____ Recorded information
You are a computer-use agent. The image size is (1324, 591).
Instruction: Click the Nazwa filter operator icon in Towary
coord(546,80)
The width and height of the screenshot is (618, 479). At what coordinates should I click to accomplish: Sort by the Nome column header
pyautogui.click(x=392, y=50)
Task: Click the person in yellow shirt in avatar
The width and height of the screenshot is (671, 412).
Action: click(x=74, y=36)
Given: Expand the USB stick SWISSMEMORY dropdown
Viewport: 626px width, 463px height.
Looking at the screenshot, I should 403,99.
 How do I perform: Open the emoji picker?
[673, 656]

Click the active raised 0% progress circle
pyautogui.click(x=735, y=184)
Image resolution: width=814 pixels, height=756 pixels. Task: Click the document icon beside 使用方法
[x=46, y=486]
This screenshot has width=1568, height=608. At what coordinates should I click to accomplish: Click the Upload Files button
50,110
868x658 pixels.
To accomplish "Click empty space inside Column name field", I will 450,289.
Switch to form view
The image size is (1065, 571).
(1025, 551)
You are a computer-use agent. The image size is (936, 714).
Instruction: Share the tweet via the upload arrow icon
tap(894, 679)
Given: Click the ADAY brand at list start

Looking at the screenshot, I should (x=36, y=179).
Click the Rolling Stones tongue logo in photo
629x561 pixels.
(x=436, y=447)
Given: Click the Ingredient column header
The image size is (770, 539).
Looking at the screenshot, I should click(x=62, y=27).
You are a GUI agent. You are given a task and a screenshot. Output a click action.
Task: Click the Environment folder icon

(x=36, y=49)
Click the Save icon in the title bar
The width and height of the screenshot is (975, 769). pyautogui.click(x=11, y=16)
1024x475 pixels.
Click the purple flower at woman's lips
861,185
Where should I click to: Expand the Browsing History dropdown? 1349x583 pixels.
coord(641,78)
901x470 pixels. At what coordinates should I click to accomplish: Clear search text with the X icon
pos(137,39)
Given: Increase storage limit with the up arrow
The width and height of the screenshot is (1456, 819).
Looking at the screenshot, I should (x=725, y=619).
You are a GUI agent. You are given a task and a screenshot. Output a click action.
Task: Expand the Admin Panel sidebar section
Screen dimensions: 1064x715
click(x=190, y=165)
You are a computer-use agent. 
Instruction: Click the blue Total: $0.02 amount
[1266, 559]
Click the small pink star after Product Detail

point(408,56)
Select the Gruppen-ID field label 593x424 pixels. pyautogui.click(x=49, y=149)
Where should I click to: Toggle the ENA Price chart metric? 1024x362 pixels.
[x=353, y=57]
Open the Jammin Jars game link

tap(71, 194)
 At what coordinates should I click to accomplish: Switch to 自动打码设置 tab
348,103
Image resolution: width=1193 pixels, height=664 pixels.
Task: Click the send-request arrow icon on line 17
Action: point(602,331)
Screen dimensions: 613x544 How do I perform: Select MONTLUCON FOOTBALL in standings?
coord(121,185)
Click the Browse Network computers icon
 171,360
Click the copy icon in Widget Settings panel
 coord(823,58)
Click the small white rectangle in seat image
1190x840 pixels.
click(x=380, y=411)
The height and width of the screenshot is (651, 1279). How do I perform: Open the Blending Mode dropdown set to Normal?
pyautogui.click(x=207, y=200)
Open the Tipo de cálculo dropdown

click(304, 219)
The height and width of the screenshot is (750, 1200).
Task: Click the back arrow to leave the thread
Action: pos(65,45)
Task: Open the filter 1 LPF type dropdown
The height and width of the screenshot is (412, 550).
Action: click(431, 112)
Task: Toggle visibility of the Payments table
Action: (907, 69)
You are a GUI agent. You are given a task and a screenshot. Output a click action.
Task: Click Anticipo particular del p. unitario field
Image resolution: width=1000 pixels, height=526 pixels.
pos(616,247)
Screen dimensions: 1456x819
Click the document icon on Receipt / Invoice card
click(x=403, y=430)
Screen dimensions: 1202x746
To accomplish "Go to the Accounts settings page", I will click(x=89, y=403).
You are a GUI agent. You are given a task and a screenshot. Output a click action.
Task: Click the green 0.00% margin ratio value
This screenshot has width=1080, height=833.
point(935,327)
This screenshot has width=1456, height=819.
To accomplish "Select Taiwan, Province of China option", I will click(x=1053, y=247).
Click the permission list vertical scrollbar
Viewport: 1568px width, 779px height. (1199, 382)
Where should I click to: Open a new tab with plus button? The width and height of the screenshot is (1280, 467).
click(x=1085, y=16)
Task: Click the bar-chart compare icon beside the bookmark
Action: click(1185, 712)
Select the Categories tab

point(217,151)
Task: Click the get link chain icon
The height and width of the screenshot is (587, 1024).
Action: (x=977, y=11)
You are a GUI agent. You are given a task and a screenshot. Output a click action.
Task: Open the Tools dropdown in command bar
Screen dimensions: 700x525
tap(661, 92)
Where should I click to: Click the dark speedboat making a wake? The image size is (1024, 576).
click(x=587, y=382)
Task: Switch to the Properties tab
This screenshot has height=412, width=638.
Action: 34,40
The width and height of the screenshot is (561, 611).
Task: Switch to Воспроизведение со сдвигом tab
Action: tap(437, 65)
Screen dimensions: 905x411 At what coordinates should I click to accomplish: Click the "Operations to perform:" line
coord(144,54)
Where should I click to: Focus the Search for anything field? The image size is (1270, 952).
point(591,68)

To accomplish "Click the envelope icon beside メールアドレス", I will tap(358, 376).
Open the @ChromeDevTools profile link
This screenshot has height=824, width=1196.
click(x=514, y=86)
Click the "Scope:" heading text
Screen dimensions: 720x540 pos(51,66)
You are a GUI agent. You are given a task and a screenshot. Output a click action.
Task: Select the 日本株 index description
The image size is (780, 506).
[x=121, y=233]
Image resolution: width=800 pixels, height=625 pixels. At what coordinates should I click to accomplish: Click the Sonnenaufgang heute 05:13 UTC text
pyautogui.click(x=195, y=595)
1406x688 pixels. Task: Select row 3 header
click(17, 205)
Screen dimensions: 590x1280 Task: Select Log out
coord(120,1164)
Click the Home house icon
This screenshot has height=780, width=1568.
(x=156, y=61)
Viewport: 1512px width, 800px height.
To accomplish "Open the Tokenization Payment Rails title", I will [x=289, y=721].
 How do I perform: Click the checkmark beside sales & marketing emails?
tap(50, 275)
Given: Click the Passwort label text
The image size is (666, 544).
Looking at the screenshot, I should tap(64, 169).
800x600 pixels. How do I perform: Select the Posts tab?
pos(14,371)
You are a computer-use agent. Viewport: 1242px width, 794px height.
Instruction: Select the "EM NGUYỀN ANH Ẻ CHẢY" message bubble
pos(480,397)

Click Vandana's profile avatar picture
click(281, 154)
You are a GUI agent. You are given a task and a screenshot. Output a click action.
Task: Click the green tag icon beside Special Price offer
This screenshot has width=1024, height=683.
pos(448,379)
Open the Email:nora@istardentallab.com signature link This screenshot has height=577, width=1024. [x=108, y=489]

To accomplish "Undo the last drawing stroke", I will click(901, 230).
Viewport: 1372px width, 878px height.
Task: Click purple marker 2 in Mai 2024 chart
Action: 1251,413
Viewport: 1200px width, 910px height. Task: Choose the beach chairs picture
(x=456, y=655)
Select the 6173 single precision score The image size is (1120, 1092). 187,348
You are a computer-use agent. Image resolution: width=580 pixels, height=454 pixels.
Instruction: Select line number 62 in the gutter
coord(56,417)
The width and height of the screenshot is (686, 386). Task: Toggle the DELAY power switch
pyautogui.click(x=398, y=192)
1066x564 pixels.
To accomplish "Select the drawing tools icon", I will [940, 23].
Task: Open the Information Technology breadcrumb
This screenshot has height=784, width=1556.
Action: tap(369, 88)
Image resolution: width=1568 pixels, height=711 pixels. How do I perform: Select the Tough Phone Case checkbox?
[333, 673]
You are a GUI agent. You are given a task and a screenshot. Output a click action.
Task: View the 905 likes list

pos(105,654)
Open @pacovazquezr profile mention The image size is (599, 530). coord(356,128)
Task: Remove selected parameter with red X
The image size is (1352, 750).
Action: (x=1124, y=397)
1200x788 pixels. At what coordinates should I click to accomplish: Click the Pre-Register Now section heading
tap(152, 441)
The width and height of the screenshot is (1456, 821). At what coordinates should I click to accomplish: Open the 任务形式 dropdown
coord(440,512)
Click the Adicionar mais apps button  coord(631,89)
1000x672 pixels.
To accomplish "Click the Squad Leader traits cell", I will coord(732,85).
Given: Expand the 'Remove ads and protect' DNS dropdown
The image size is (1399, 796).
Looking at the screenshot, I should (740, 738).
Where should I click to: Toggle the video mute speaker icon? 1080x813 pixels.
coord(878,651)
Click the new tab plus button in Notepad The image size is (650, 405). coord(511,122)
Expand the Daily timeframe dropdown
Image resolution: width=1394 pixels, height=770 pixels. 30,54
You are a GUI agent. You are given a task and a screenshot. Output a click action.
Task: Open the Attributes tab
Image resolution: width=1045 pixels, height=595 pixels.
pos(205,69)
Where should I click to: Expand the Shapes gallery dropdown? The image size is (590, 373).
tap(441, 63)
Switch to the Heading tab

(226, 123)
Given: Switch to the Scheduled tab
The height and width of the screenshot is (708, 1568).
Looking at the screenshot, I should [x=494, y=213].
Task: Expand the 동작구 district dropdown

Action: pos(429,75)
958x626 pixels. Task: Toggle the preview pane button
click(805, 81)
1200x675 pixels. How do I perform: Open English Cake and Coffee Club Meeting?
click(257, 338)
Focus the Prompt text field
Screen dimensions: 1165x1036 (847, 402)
________
• Problem description: Within the data above, the lines from the one with "Image resolution: width=1000" to the one with "Task: Click the green 0.00%" must be repeated exactly; no other line belongs in the answer.

• Response for this exercise:
Image resolution: width=1000 pixels, height=526 pixels.
pos(616,247)
Screen dimensions: 1456x819
Click the document icon on Receipt / Invoice card
click(x=403, y=430)
Screen dimensions: 1202x746
To accomplish "Go to the Accounts settings page", I will click(x=89, y=403).
You are a GUI agent. You are given a task and a screenshot. Output a click action.
Task: Click the green 0.00% margin ratio value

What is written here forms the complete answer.